DIRECTIONS FOR THIS TASK -> All records below are to be set down exactly, each character intact.

SOURCE INFORMATION ->
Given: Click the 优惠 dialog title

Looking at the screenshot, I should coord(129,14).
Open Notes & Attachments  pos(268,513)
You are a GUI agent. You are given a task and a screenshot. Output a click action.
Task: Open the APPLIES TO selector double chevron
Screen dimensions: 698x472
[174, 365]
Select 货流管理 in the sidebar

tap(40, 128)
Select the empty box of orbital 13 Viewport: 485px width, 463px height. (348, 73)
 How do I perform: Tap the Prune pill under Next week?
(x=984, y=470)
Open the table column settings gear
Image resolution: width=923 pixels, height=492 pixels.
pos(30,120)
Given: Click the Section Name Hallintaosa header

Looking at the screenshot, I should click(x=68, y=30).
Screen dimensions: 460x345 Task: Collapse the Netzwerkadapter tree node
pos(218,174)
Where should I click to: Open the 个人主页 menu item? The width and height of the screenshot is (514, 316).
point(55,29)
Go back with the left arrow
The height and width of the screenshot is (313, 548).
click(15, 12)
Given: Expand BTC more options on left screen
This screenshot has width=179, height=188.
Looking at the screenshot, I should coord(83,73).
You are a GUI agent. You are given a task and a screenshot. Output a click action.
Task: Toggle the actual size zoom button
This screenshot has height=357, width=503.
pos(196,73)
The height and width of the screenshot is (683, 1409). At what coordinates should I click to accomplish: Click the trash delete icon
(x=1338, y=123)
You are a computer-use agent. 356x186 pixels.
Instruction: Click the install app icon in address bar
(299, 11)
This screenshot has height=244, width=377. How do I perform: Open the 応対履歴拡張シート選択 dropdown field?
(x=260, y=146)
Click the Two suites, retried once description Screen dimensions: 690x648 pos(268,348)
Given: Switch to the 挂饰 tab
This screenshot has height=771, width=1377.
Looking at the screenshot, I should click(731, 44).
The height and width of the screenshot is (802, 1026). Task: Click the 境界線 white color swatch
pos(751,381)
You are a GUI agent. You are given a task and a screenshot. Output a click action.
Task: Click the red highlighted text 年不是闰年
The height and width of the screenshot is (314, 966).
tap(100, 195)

RESPONSE TO THE EXERCISE ->
Given: Click the 优惠 dialog title

Looking at the screenshot, I should coord(129,14).
Open Notes & Attachments  pos(268,513)
You are a GUI agent. You are given a task and a screenshot. Output a click action.
Task: Open the APPLIES TO selector double chevron
Screen dimensions: 698x472
[174, 365]
Select 货流管理 in the sidebar

tap(40, 128)
Select the empty box of orbital 13 Viewport: 485px width, 463px height. (348, 73)
 How do I perform: Tap the Prune pill under Next week?
(x=984, y=470)
Open the table column settings gear
Image resolution: width=923 pixels, height=492 pixels.
pos(30,120)
Given: Click the Section Name Hallintaosa header

Looking at the screenshot, I should click(x=68, y=30).
Screen dimensions: 460x345 Task: Collapse the Netzwerkadapter tree node
pos(218,174)
Where should I click to: Open the 个人主页 menu item? The width and height of the screenshot is (514, 316).
point(55,29)
Go back with the left arrow
The height and width of the screenshot is (313, 548).
click(15, 12)
Given: Expand BTC more options on left screen
This screenshot has width=179, height=188.
Looking at the screenshot, I should coord(83,73).
You are a GUI agent. You are given a task and a screenshot. Output a click action.
Task: Toggle the actual size zoom button
This screenshot has height=357, width=503.
pos(196,73)
The height and width of the screenshot is (683, 1409). At what coordinates should I click to accomplish: Click the trash delete icon
(x=1338, y=123)
You are a computer-use agent. 356x186 pixels.
Instruction: Click the install app icon in address bar
(299, 11)
This screenshot has height=244, width=377. How do I perform: Open the 応対履歴拡張シート選択 dropdown field?
(x=260, y=146)
Click the Two suites, retried once description Screen dimensions: 690x648 pos(268,348)
Given: Switch to the 挂饰 tab
This screenshot has height=771, width=1377.
Looking at the screenshot, I should click(731, 44).
The height and width of the screenshot is (802, 1026). Task: Click the 境界線 white color swatch
pos(751,381)
You are a GUI agent. You are given a task and a screenshot. Output a click action.
Task: Click the red highlighted text 年不是闰年
The height and width of the screenshot is (314, 966).
tap(100, 195)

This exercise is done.